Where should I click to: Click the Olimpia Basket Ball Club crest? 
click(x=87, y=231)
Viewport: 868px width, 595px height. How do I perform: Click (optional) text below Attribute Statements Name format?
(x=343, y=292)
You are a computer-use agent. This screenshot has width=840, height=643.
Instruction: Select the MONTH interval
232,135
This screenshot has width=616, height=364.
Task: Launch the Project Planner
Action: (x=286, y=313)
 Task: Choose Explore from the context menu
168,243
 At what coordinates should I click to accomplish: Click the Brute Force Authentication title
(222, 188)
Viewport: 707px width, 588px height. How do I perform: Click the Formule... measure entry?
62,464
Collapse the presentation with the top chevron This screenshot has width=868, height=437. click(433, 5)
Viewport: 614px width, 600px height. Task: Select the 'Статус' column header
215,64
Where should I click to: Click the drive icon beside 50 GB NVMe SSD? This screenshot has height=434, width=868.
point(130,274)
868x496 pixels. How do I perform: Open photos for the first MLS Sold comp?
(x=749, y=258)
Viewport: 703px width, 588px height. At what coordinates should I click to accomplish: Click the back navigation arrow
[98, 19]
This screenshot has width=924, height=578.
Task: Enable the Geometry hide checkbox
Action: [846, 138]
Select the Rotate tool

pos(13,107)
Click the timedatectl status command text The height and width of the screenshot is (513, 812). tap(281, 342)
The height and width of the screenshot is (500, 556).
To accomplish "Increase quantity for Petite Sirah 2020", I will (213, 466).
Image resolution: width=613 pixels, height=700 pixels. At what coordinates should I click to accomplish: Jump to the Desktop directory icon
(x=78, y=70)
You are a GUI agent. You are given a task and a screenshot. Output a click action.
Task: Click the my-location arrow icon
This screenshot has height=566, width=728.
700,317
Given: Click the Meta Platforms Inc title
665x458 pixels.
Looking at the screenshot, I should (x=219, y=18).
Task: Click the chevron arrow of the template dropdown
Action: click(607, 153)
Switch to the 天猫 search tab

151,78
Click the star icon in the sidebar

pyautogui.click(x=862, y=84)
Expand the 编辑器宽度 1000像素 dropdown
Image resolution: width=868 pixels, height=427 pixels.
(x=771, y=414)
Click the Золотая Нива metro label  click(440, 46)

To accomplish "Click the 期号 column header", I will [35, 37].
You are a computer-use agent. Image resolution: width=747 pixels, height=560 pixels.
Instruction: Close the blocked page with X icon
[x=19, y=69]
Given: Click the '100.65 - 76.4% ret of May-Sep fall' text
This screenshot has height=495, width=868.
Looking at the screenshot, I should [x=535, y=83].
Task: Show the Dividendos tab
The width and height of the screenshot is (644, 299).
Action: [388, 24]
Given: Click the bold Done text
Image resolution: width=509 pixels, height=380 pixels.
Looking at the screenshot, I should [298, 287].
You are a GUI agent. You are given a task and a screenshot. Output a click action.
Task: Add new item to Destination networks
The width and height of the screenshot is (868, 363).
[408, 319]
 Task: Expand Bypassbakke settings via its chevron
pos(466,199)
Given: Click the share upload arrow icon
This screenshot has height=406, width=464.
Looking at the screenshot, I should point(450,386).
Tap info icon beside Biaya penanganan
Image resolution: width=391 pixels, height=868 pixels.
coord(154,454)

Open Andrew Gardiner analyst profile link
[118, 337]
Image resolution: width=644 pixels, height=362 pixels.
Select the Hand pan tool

=====

Exercise instructions — Every line above should be reproduced precisely.

Solved problem —
Where should I click to: Click the Olimpia Basket Ball Club crest? 
click(x=87, y=231)
Viewport: 868px width, 595px height. How do I perform: Click (optional) text below Attribute Statements Name format?
(x=343, y=292)
You are a computer-use agent. This screenshot has width=840, height=643.
Instruction: Select the MONTH interval
232,135
This screenshot has width=616, height=364.
Task: Launch the Project Planner
Action: (x=286, y=313)
 Task: Choose Explore from the context menu
168,243
 At what coordinates should I click to accomplish: Click the Brute Force Authentication title
(222, 188)
Viewport: 707px width, 588px height. How do I perform: Click the Formule... measure entry?
62,464
Collapse the presentation with the top chevron This screenshot has width=868, height=437. click(433, 5)
Viewport: 614px width, 600px height. Task: Select the 'Статус' column header
215,64
Where should I click to: Click the drive icon beside 50 GB NVMe SSD? This screenshot has height=434, width=868.
point(130,274)
868x496 pixels. How do I perform: Open photos for the first MLS Sold comp?
(x=749, y=258)
Viewport: 703px width, 588px height. At what coordinates should I click to accomplish: Click the back navigation arrow
[98, 19]
This screenshot has width=924, height=578.
Task: Enable the Geometry hide checkbox
Action: [846, 138]
Select the Rotate tool

pos(13,107)
Click the timedatectl status command text The height and width of the screenshot is (513, 812). tap(281, 342)
The height and width of the screenshot is (500, 556).
To accomplish "Increase quantity for Petite Sirah 2020", I will (213, 466).
Image resolution: width=613 pixels, height=700 pixels. At what coordinates should I click to accomplish: Jump to the Desktop directory icon
(x=78, y=70)
You are a GUI agent. You are given a task and a screenshot. Output a click action.
Task: Click the my-location arrow icon
This screenshot has height=566, width=728.
700,317
Given: Click the Meta Platforms Inc title
665x458 pixels.
Looking at the screenshot, I should (x=219, y=18).
Task: Click the chevron arrow of the template dropdown
Action: click(607, 153)
Switch to the 天猫 search tab

151,78
Click the star icon in the sidebar

pyautogui.click(x=862, y=84)
Expand the 编辑器宽度 1000像素 dropdown
Image resolution: width=868 pixels, height=427 pixels.
(x=771, y=414)
Click the Золотая Нива metro label  click(440, 46)

To accomplish "Click the 期号 column header", I will [35, 37].
You are a computer-use agent. Image resolution: width=747 pixels, height=560 pixels.
Instruction: Close the blocked page with X icon
[x=19, y=69]
Given: Click the '100.65 - 76.4% ret of May-Sep fall' text
This screenshot has height=495, width=868.
Looking at the screenshot, I should [x=535, y=83].
Task: Show the Dividendos tab
The width and height of the screenshot is (644, 299).
Action: [388, 24]
Given: Click the bold Done text
Image resolution: width=509 pixels, height=380 pixels.
Looking at the screenshot, I should [298, 287].
You are a GUI agent. You are given a task and a screenshot. Output a click action.
Task: Add new item to Destination networks
The width and height of the screenshot is (868, 363).
[408, 319]
 Task: Expand Bypassbakke settings via its chevron
pos(466,199)
Given: Click the share upload arrow icon
This screenshot has height=406, width=464.
Looking at the screenshot, I should point(450,386).
Tap info icon beside Biaya penanganan
Image resolution: width=391 pixels, height=868 pixels.
coord(154,454)

Open Andrew Gardiner analyst profile link
[118, 337]
Image resolution: width=644 pixels, height=362 pixels.
Select the Hand pan tool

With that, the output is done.